── Document ──

Gallego also hinted that Democrats missed the mark on addressing inflation. Born on the south side of Chicago to a Colombian mother and a Mexican father, with his mother raising four children alone, Gallego said he knows what it’s like to grow up struggling. He saw the flashing warning signs on inflation, not just in the polls, but as he talked with his working-class family members and constituents.

“Growing up working class, there’s nothing more hurtful than working hard and then not being able to provide for your family,” Gallego said. “And I instinctively knew that’s what these men were going through.”

“This is the first time I’ve ever seen men say I can’t do this,” Gallego said. “I can’t keep working, and it’s still not making a difference, and that’s when I realized it was really kind of a problem.”

Raised by his mother, Gallego became a U.S. Marine and served in the Iraq war. He moved to Arizona for a local political job, ran and won a seat in the state House before winning his first congressional race in 2014, representing most of Phoenix and Glendale.

───

| The request |
Turn the paragraph of the Gallego passage that begins "Raised by his mother" into a short bulleted list of its main facts. The data after this point is separate from the Gallego passage.

── Provided data ──

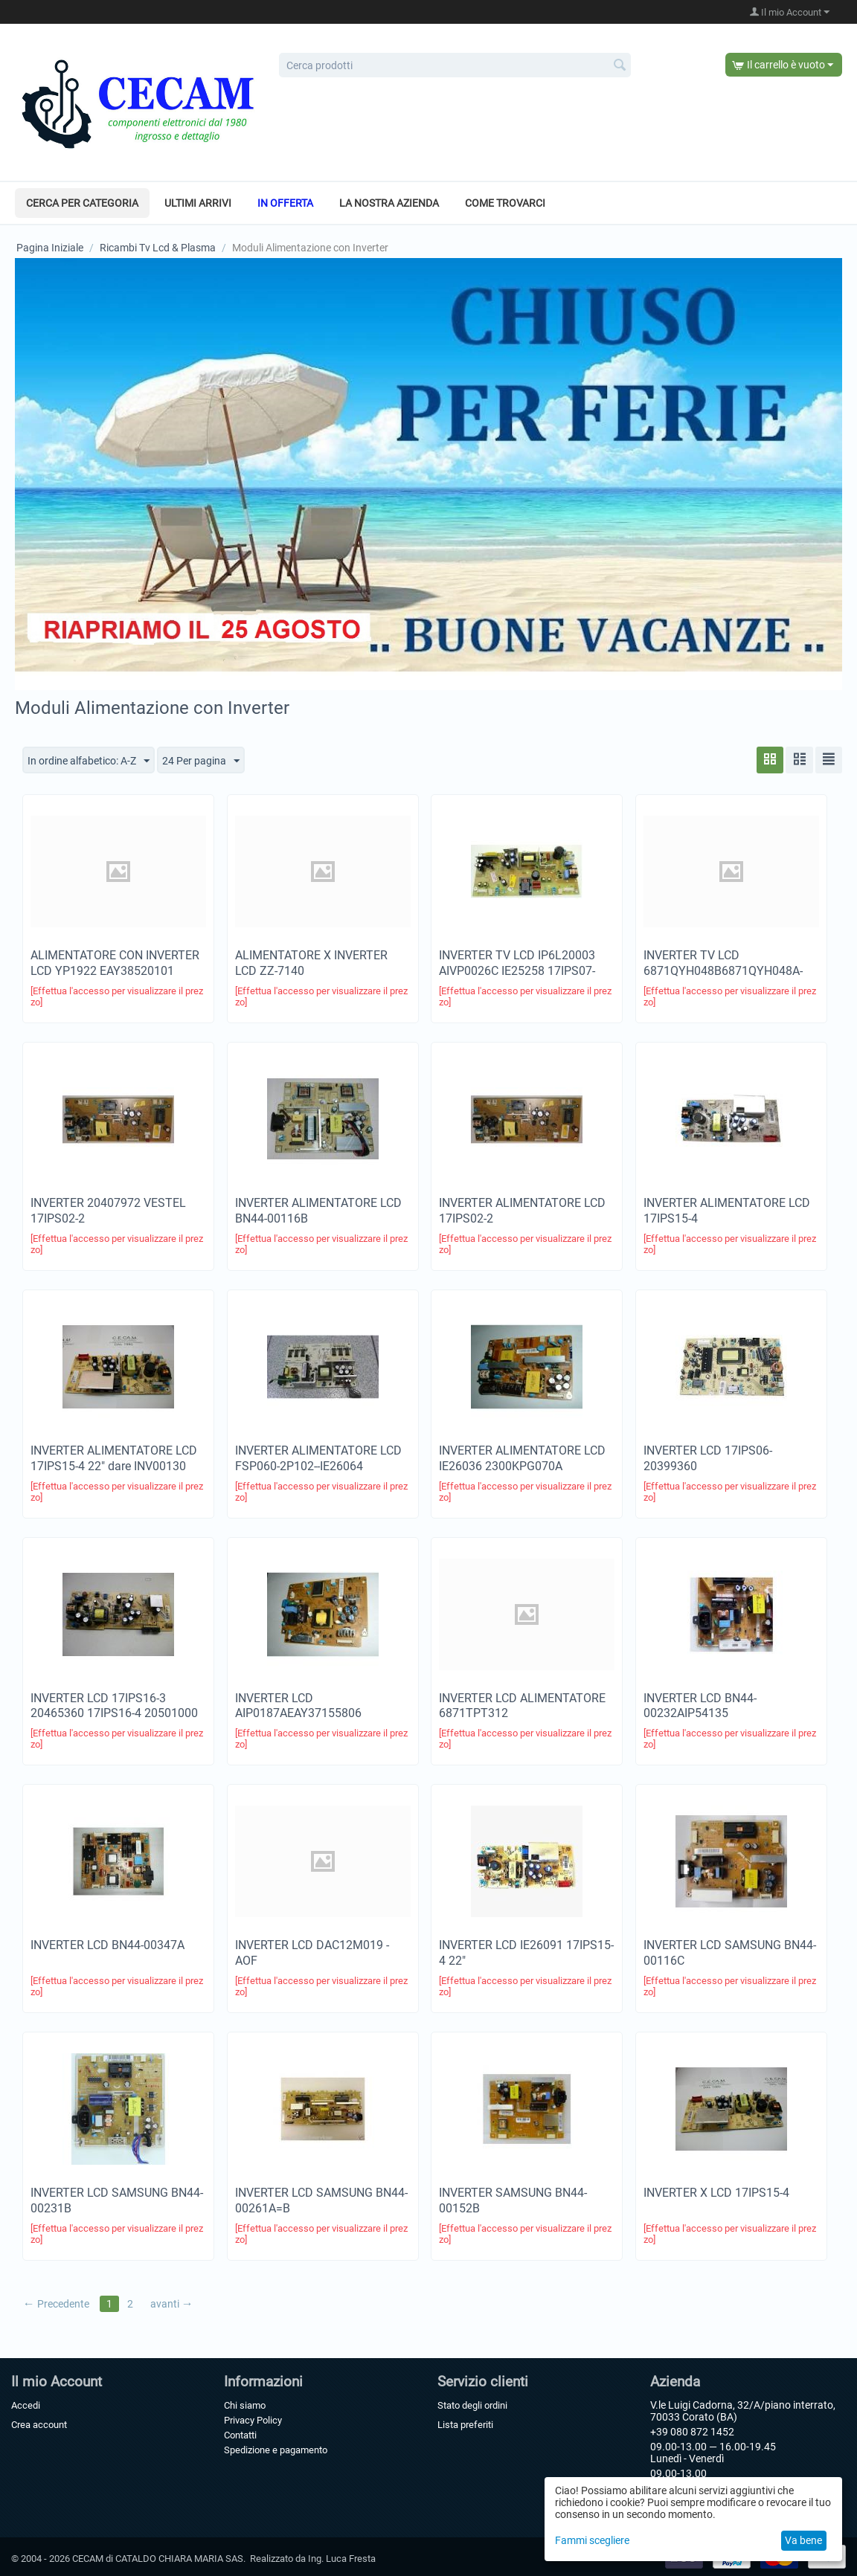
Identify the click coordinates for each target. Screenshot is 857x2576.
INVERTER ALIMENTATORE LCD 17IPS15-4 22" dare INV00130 (114, 1458)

───

| Response |
- Raised by his mother
- Became a U.S. Marine and served in the Iraq war
- Moved to Arizona for a local political job
- Won a seat in the state House
- Won his first congressional race in 2014, representing most of Phoenix and Glendale